> _Exercise prompt_: Copy the items below word for word, starting with the line that contains "Where should I click to: Toggle" and continuing through the last line of the items.

*** The data

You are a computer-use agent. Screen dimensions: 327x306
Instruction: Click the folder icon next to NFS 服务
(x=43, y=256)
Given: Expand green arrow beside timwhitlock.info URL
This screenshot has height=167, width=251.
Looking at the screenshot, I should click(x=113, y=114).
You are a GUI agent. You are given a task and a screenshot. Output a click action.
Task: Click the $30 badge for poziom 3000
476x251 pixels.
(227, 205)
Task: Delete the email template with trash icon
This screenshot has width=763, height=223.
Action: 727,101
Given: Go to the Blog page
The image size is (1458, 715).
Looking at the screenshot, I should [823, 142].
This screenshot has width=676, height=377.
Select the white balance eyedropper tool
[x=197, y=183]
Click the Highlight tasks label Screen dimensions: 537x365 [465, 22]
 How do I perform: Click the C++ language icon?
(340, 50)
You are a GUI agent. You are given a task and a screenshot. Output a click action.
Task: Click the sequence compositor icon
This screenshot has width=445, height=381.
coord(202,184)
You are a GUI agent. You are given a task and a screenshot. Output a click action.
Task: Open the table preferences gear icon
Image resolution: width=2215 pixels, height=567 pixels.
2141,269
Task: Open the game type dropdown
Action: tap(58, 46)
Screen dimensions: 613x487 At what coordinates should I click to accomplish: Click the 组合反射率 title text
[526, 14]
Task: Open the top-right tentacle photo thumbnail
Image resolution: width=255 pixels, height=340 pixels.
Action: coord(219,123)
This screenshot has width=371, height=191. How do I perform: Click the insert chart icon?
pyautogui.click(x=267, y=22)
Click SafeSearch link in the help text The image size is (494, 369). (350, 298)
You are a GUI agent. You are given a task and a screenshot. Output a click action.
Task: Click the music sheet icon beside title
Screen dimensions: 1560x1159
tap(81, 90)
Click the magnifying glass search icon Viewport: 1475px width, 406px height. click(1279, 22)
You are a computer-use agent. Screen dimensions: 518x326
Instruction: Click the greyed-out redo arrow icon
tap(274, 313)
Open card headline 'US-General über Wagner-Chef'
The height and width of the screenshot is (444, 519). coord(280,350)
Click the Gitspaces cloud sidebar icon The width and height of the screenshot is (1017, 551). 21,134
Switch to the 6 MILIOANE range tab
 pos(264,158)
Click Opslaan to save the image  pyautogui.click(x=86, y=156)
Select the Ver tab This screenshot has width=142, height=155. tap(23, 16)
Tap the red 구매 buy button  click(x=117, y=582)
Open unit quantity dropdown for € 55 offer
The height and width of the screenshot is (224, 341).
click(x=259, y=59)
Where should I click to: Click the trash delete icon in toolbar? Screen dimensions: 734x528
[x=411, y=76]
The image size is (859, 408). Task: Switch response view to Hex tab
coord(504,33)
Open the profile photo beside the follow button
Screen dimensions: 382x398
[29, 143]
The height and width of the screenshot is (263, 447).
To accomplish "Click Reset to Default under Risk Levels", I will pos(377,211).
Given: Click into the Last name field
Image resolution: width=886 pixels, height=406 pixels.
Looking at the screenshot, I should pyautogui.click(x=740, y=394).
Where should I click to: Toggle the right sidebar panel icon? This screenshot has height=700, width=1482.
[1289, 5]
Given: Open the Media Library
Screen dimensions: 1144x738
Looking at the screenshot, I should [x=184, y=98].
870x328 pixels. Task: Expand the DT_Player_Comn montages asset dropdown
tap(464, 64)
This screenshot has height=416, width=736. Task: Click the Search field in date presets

******

> _The result_:
Where should I click to: Toggle the right sidebar panel icon? This screenshot has height=700, width=1482.
[1289, 5]
Given: Open the Media Library
Screen dimensions: 1144x738
Looking at the screenshot, I should [x=184, y=98].
870x328 pixels. Task: Expand the DT_Player_Comn montages asset dropdown
tap(464, 64)
This screenshot has height=416, width=736. Task: Click the Search field in date presets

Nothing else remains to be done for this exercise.